I have the same situation with my dd when she returns home to me. But it is only if the sm is there. She looks really shifty and unsure what to do with herself, so whilst she hugs her sm, she is otoh 'cold' towards me. She is 8 but this has been happening for years.
I am OK with it now because I think she is confused and finds it hard to know which role to take on when we are both present. The main thing for me is that when we get inside she is back to her normal self and hugs me loads 
WRT to mummy thing. I do think this is really not on, and blame your ex dh for this the most. My dc call their sm by her name and their sd (my dh) by his name. None of us would have it any other way. She is not her mummy. She has one of those - me. Likewise, she also has a father who is present in her life a lot, sd does not need to be 'daddy'.

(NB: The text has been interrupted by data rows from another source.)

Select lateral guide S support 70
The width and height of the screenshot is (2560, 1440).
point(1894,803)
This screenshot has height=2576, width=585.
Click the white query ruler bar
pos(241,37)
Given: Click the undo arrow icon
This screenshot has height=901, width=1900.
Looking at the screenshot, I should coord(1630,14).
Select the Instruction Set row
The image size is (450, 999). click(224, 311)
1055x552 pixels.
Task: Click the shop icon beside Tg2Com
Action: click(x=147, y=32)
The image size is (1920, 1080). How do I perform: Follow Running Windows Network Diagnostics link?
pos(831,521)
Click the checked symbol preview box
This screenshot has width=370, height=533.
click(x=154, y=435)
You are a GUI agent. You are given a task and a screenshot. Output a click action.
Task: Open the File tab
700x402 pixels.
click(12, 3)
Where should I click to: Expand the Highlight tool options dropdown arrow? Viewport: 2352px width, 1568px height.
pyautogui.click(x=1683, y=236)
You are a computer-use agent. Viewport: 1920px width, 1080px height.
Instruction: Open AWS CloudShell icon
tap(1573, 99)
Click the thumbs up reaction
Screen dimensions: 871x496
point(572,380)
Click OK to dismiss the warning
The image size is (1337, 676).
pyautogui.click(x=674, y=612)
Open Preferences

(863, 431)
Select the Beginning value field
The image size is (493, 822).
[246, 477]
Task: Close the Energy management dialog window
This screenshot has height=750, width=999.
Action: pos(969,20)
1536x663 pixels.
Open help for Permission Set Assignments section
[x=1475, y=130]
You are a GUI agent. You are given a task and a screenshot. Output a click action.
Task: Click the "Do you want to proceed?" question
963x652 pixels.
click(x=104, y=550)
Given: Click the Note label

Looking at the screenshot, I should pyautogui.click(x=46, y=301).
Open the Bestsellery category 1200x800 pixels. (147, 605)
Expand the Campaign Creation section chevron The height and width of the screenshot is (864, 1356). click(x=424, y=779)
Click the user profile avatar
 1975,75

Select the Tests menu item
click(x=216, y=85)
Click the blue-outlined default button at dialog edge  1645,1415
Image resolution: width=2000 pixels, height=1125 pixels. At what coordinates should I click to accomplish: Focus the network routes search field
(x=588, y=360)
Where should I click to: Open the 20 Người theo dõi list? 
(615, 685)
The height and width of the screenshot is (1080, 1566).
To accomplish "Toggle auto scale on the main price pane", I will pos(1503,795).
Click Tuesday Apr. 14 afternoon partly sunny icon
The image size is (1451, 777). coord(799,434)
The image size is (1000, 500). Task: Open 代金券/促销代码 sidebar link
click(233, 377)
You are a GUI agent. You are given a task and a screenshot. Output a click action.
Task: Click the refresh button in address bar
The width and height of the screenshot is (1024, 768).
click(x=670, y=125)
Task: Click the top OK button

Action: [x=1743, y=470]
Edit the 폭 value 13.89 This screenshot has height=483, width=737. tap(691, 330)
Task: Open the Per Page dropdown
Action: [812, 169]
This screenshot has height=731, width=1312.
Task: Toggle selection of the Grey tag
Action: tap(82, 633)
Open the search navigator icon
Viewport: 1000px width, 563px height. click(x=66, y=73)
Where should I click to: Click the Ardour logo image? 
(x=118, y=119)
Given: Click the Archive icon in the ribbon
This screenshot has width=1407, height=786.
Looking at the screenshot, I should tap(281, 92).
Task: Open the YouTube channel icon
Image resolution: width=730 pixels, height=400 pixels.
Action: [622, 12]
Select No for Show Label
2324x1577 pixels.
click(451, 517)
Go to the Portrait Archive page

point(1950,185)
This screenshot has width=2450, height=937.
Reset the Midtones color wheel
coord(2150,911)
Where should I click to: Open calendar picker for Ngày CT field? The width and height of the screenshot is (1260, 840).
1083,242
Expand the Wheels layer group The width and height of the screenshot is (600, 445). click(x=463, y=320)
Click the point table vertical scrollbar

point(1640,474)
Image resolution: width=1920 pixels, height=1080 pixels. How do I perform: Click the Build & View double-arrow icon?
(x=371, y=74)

It is all very well to say well at least she likes her, is happy with her and that is the best thing for her, so therefore it is OK. But these things can all take place without her being referred to as mummy. It would seem, because of the smirk thing, your ex is revelling in her doing this because it makes you uncomfortable. That, along with the grandma, brother, aunty thing would make me really cross with him tbh.
I'm sorry, but I would really try not to let this happen. I would gently encourage your dd to call her sm by her name and every time she says mummy about her, just remind her.
Bloody tough, but you sound like you are doing everything you can in a kind and loving way.
I second everything chelen said too.